__Task directions__:
Take the entries below and retype them word for word, excluding the images.

__Recorded data__:

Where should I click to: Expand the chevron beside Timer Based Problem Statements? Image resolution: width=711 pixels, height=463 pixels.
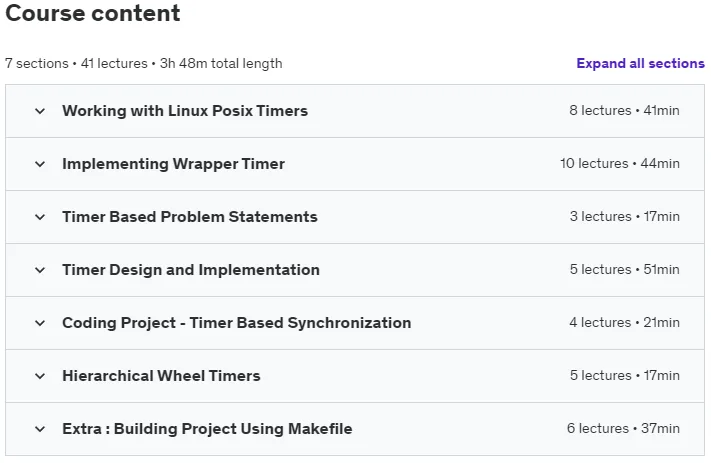40,217
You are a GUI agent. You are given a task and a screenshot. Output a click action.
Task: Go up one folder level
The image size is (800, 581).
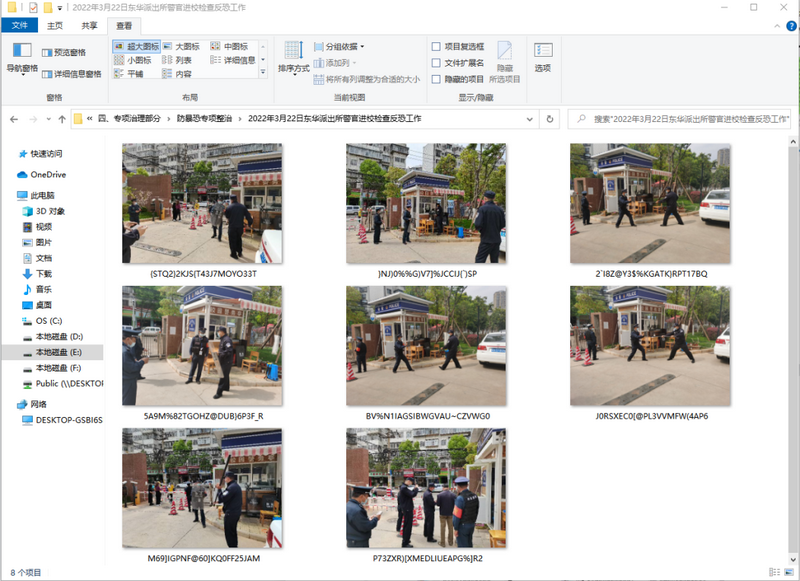(x=62, y=119)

__Answer box__:
Where should I click to: Expand the chevron beside Timer Based Problem Statements? Image resolution: width=711 pixels, height=463 pixels.
40,217
You are a GUI agent. You are given a task and a screenshot. Output a click action.
Task: Go up one folder level
The image size is (800, 581).
(x=62, y=119)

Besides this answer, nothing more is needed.